O jeden skok za daleko. Autor A. Hajnas

  • Drukuj

          Zaraz po zimnej Zośce szykowało się ok. 4 dniowe korzystne okno pogodowe, które postanowiłem wykorzystać na wypad w Beskid Niski. Temperatura poszybowała w górę aż za bardzo, bo z okolic plus 5 na plus 25... ale cieszyłem się, bo po ulewach była szansa na jakieś panoramy.

Pojechałem do Gorlic i stamtąd poczłapałem w kierunku Magury Małastowskiej, potem do Skwirtnego, do Hańczowej, przez Bieliczną do Mochnaczki, skąd dalej miałem iść na północ w kierunku wieży na Jaworzu, gdzie miałem spędzić ostatnią noc.

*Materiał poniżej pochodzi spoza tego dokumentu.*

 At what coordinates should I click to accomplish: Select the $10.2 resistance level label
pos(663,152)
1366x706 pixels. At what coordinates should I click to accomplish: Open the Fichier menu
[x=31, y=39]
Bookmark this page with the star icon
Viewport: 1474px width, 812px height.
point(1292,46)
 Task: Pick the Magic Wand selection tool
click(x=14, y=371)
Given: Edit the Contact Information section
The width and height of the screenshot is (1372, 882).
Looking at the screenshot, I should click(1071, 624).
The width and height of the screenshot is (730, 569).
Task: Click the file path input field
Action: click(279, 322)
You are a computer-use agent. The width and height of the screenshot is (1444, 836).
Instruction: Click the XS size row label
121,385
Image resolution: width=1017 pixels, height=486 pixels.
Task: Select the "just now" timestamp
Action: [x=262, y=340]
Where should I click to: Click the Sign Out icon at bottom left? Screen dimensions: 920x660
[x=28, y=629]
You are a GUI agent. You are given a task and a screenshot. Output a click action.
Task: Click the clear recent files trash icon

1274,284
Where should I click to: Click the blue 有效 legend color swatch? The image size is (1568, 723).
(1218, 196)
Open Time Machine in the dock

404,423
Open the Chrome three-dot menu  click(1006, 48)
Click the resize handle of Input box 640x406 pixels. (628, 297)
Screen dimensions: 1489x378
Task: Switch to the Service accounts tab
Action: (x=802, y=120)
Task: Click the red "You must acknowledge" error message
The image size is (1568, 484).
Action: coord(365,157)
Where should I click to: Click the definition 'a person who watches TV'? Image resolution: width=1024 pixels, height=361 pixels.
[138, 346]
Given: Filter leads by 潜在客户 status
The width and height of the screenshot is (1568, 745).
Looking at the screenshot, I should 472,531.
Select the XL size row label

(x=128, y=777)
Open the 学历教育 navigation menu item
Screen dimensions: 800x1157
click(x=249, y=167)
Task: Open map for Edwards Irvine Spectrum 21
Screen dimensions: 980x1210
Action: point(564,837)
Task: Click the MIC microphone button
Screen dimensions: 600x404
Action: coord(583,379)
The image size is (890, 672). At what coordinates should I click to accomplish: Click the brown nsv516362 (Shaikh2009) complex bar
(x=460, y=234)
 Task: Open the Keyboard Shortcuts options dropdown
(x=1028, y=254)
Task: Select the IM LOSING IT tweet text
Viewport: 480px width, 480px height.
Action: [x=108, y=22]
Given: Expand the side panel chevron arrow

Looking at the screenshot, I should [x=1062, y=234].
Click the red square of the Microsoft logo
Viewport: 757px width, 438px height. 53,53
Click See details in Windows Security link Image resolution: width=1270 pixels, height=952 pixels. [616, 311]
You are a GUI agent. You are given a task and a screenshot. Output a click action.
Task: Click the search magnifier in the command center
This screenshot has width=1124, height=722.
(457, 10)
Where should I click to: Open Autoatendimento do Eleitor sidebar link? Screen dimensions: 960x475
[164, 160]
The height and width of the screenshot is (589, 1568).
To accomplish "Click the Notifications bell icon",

Niestety w Mochnaczce nie było mostku na wezbranym potoku, ale myślałem, że dam rade przeskoczyć... Owszem, wylądowałem po drugiej stronie, ale bardzo fatalnie...Ból w kostce na początku był ogromny, ale potem jakoś dało się iść. Gdy drugi raz źle stanąłem, już wymiękłem... Na szczęście byłem blisko Krynicy, skąd rozżalony i rozczarowany wróciłem do domu. Na osłodę zostały mi za to piękne zdjęcia i niestety trochę dłuższa przerwa od wyjazdów w góry.